Family Guidance Association of Ethiopia (FGAE) is one of the leading non-governmental providers of sexual and reproductive health (SRH) care in Ethiopia. FGAE has 20 medium SRH clinics and 27 youth centers across Ethiopia. This study was conducted at Jimma model clinic (JMC), one of the 20 medium SRH clinics of FGAE, Jimma town, 350 km southwest of Addis Ababa, Ethiopia’s capital. The catchment area of the clinic is Jimma town and surrounding districts. The clinic started opportunistic screening of females aged 25–45 years on September 2012 as per cervical cancer prevention guideline for low-resource settings [7 ]. Thus, after proper counseling of clients aged 25–45 years who came for medical or reproductive health services, those with free will were screened with 5 % acetic acid and test positive cryotherapy eligible clients were treated with cryotherapy while cryotherapy ineligible clients and those with lesions suspicious for cancer were referred to Jimma University specialized hospital (JUSH). Diagnostic criteria were as per cervical cancer prevention guideline for low-resource settings and screening results were defined as:
VIA positive: presence of raised and thickened white plaques or acetowhite epithelium, usually near the Squamo-columnar junction (SCJ).
VIA negative: presence of smooth, pink, uniform and featureless cervix; cervical ectropion; polyp; cervicitis; inflammation; and/or nabothian cyst after applying a dilute solution of acetic acid.
Eligible for cryotherapy: acetowhite lesion <75 % of cervix; lesion does not extend onto the vaginal wall; and lesion extends <2 mm beyond the diameter of the cryoprobe.
Ineligible for cryotherapy: acetowhite lesion >75 % of cervix; lesion extends into the vaginal wall; lesion extends >2 mm beyond the diameter of the cryotip and lesion suspicious for cancer.
Suspicious for cancer: presence of cauliflower-like growth or ulcer; fungating and bleeding mass.
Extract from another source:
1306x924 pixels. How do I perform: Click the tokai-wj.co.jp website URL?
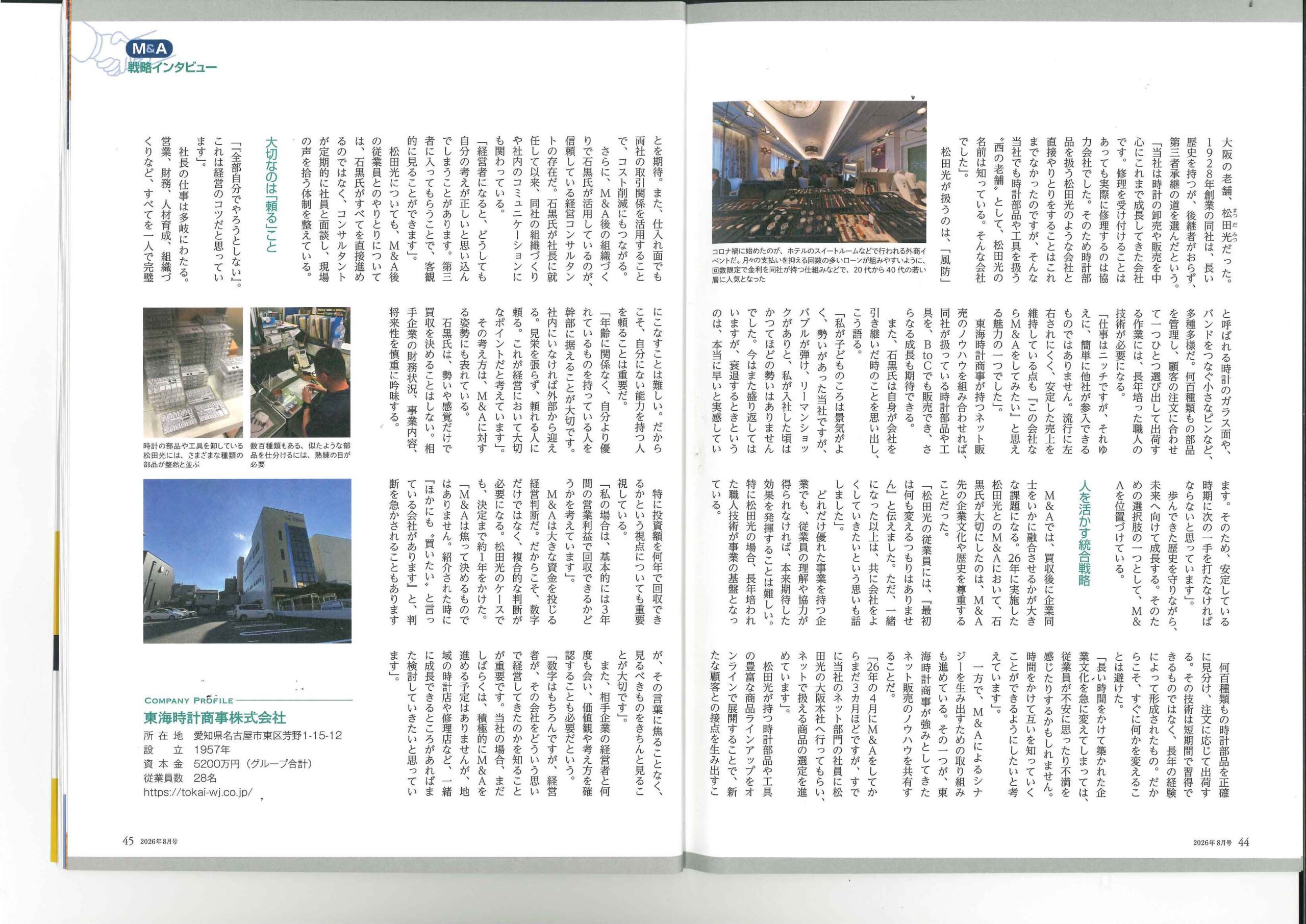[198, 791]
Primary data was registered on standard client evaluation form for cervical cancer prevention service by trained general practioner and nurse. Ethical approval was obtained from ethical review board of Jimma University. A letter of support was obtained from JMC. Client records were treated confidentially and name of clients was not included in the data collection. After checking for integrity and plausibility, data was collected from standard client evaluation form for cervical cancer prevention service on checklist for retrieving data from September 11, 2013 to October 11, 2013 and transferred to Epidata. Double entry verification was also made and the entered data was exported to SPSS version 16.0 for analysis. Descriptive analysis of variables involved was done and Logistic regression was employed for identifying predictors of VIA positive result.